= Stated goal =
Print the data from the line containing "Open the paintbrush theme icon in dock" through the line containing "The width and", reproducing both lines without change.

= Task input =
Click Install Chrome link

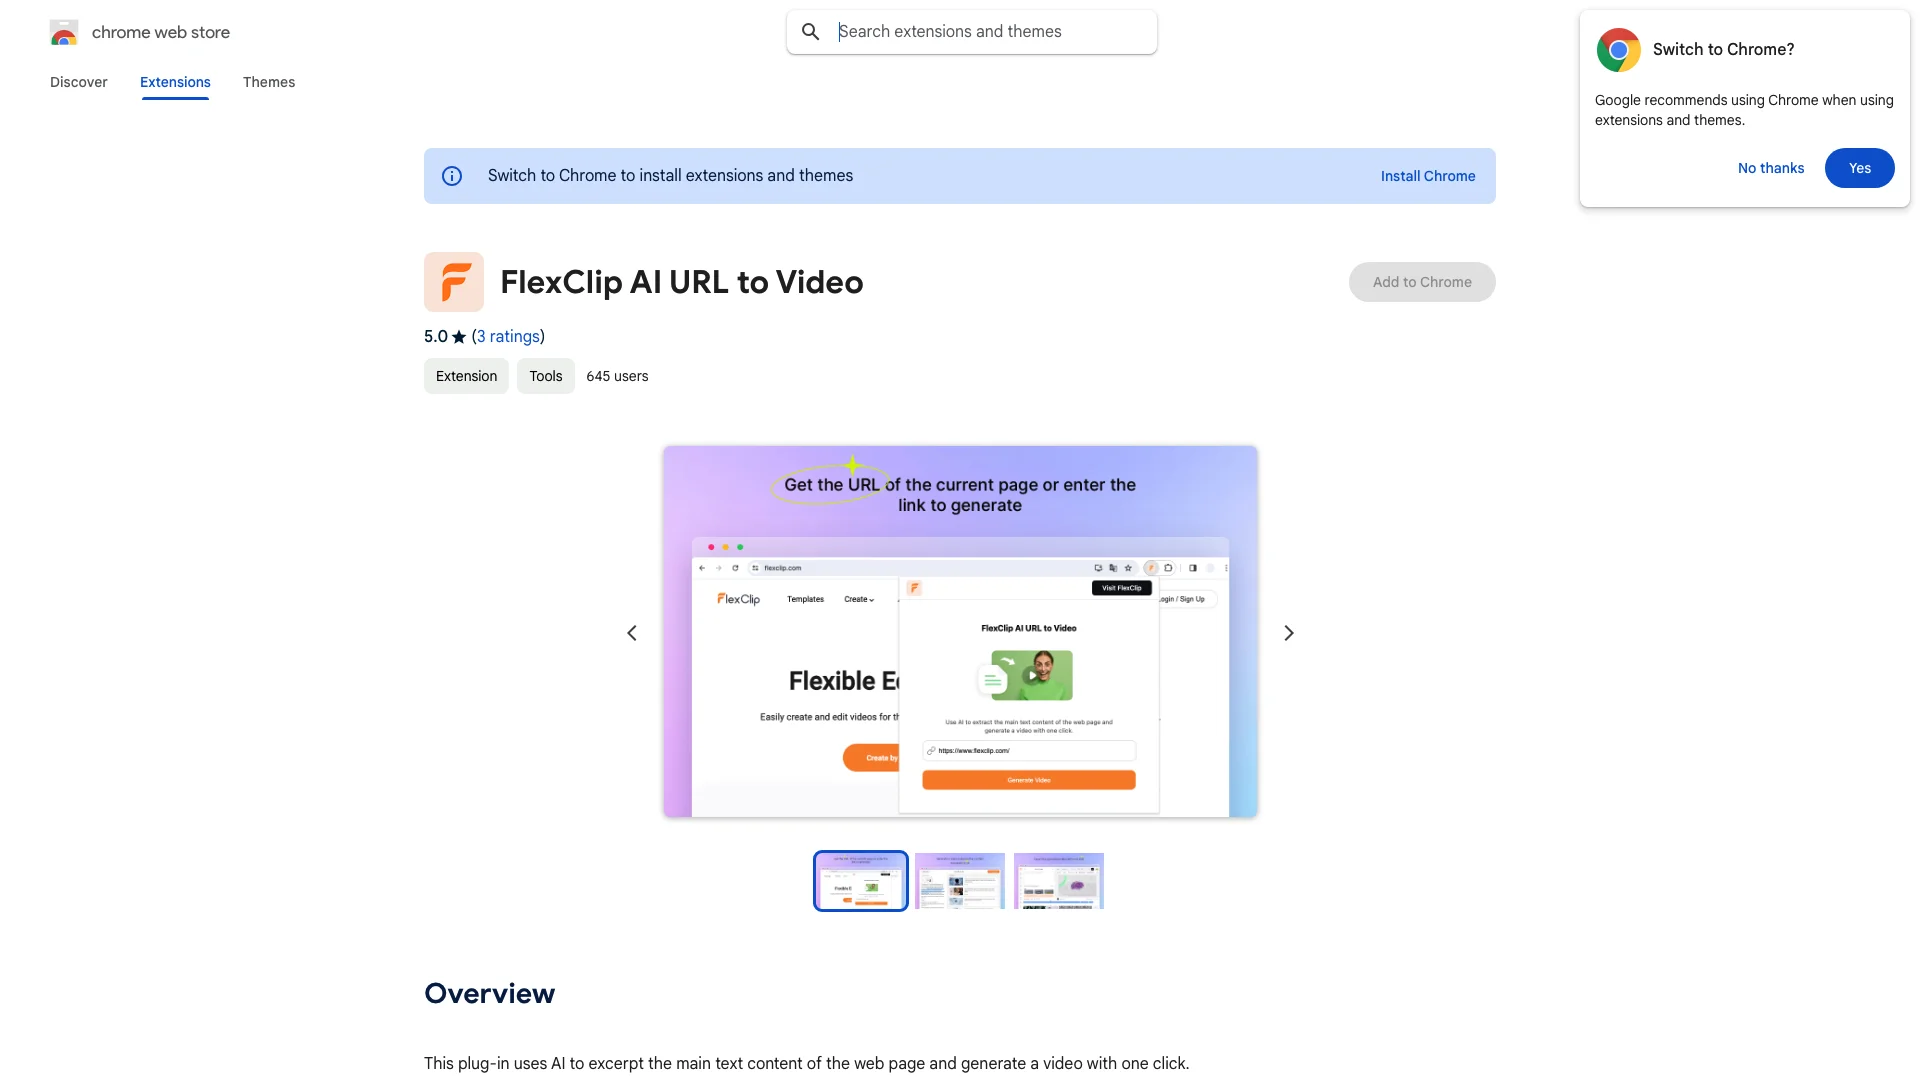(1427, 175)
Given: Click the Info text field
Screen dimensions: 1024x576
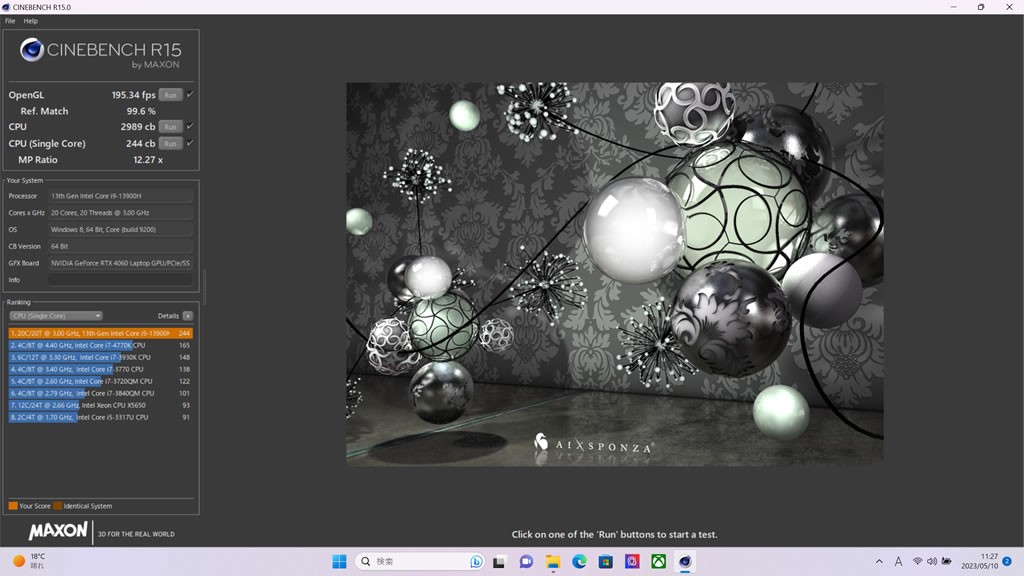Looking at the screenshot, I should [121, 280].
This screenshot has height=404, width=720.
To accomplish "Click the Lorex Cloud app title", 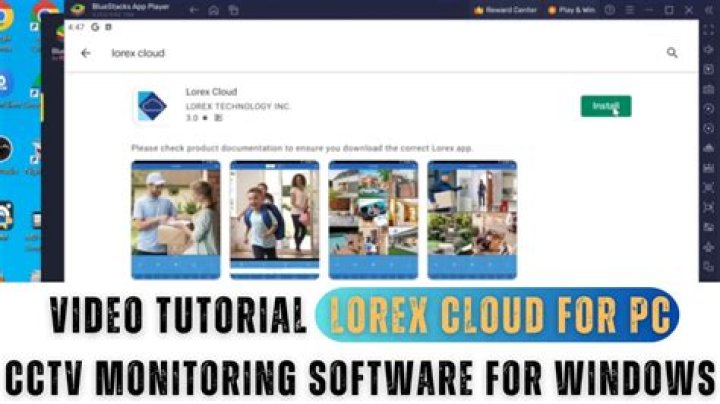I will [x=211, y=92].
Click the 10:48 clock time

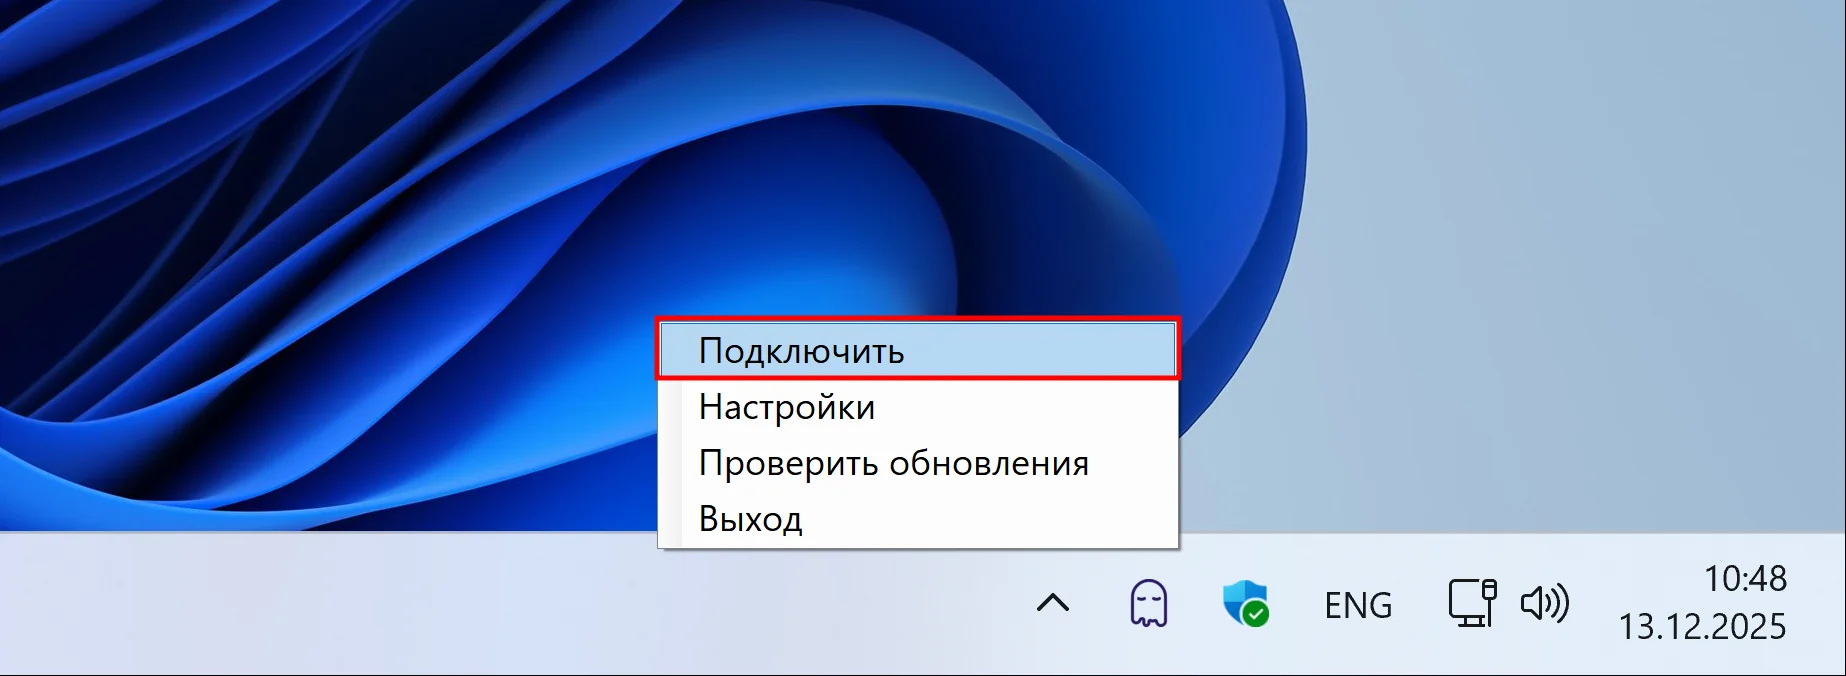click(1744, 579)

==

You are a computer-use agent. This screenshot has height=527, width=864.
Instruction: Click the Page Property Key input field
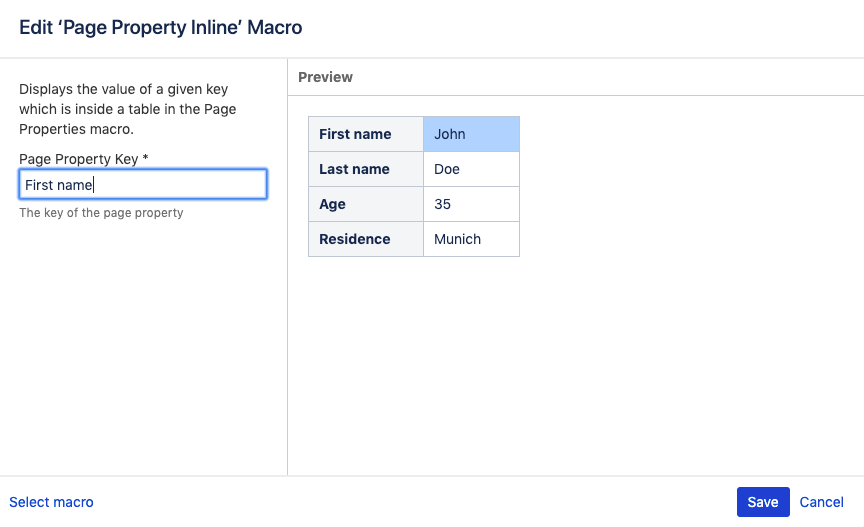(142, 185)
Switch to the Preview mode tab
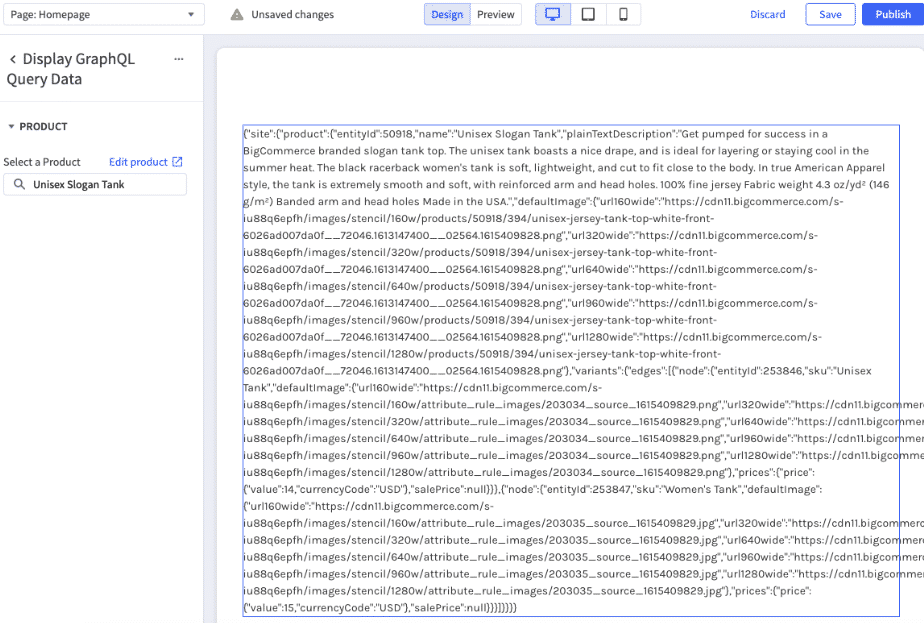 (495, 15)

--

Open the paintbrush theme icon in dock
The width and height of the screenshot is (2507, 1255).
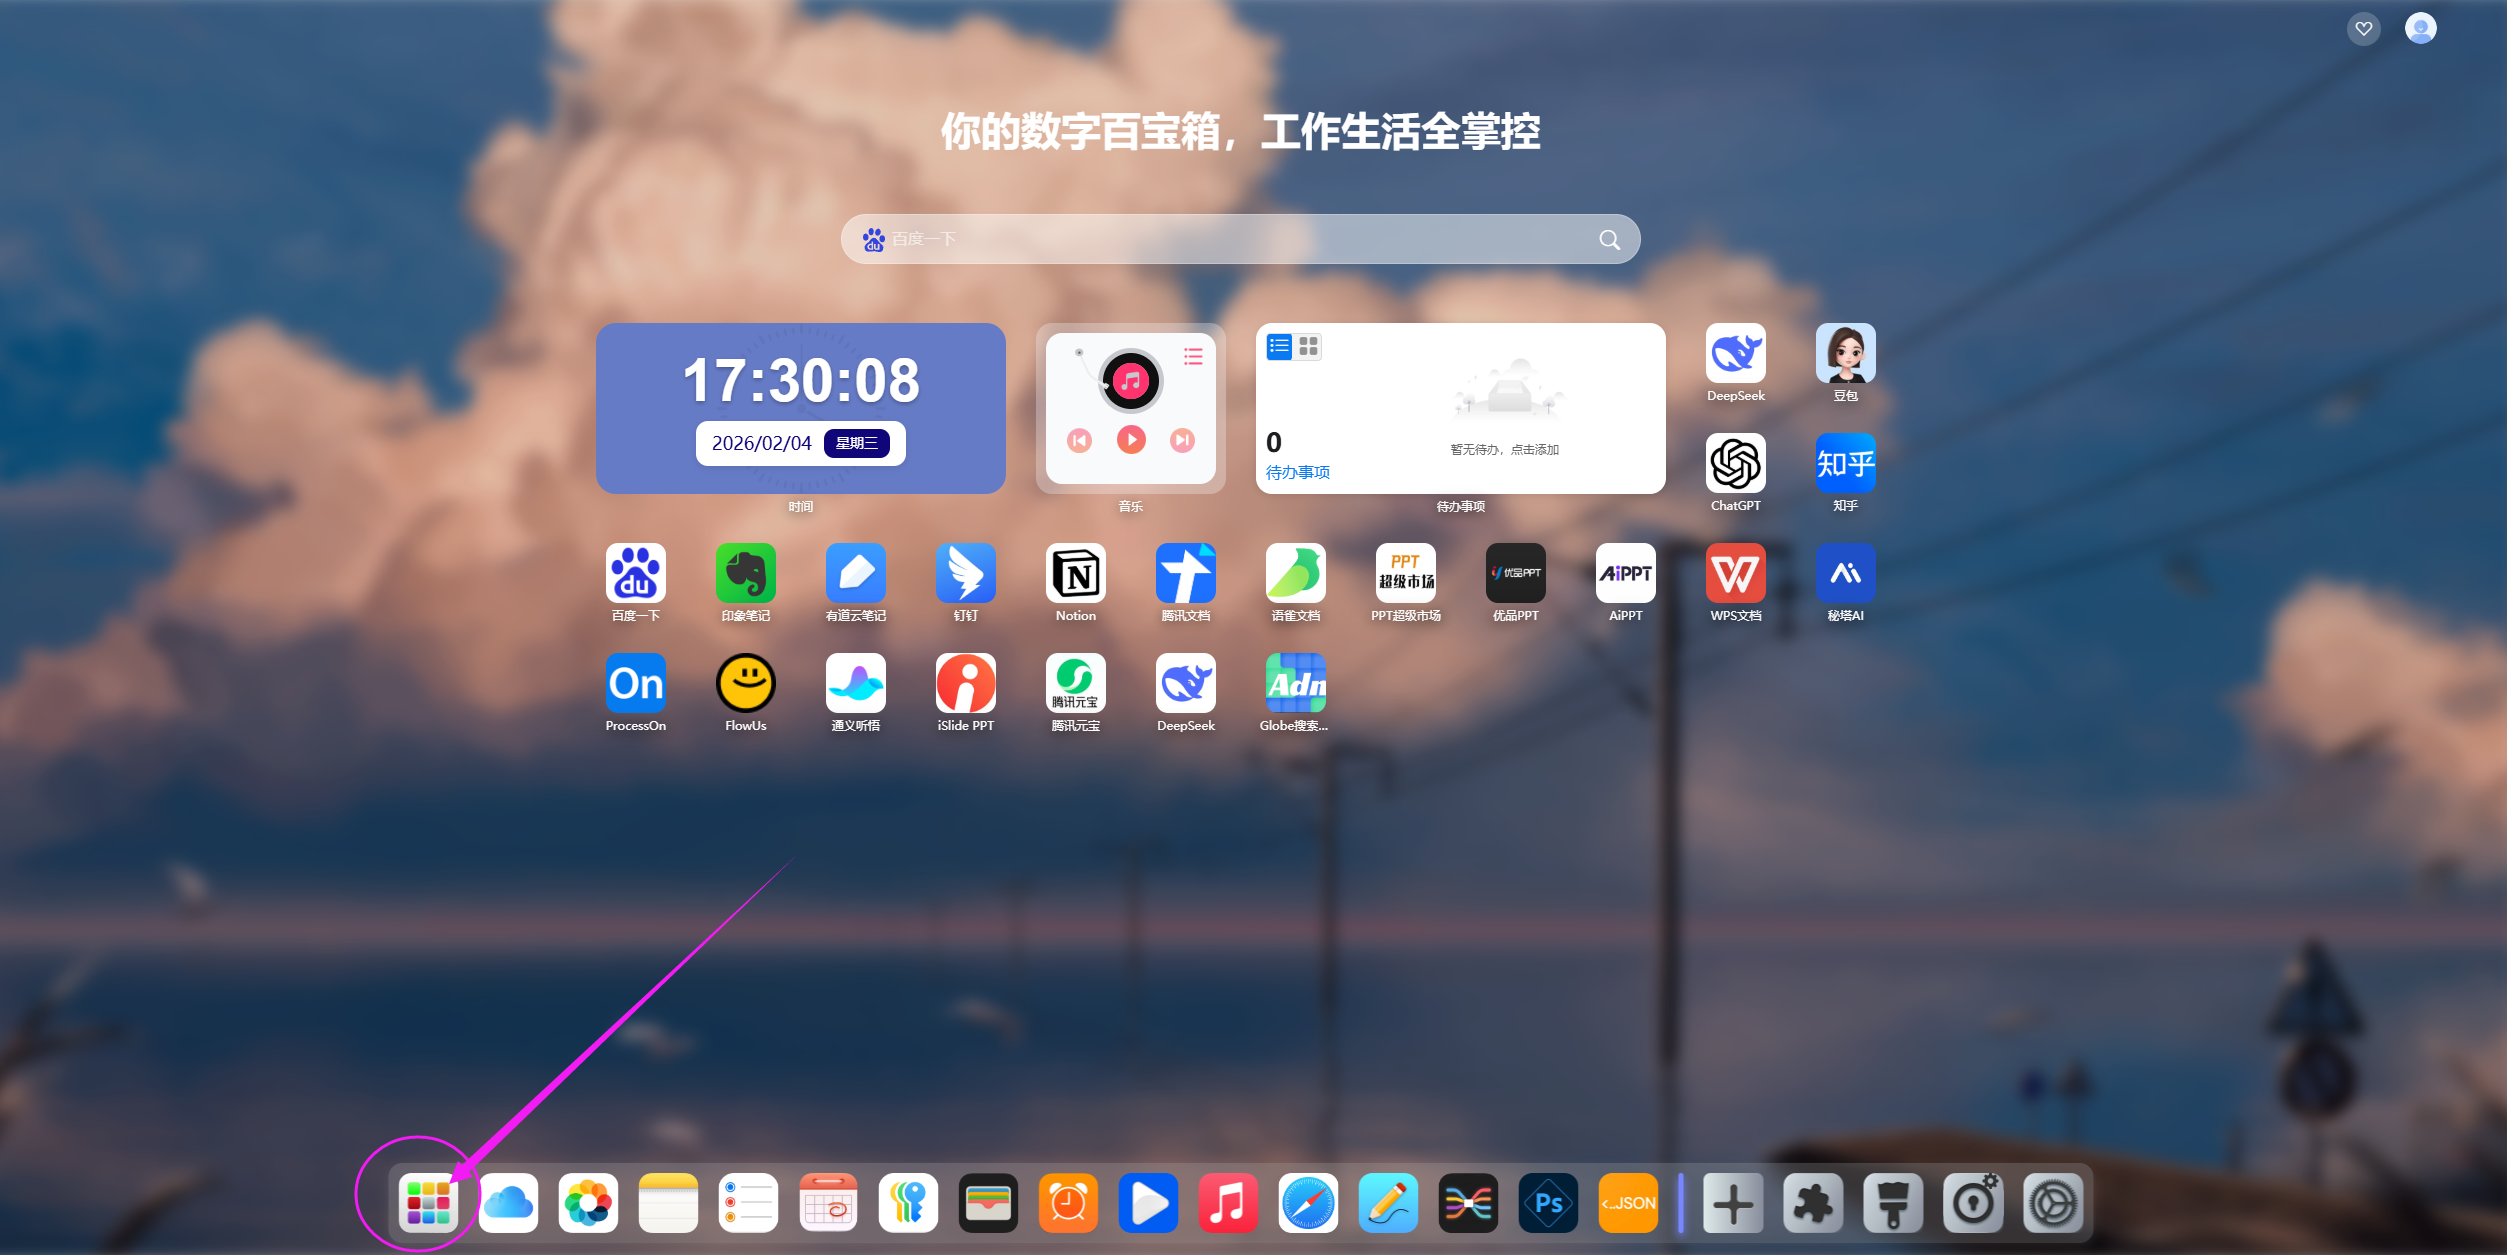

= Reply =
Open the paintbrush theme icon in dock
The width and height of the screenshot is (2507, 1255).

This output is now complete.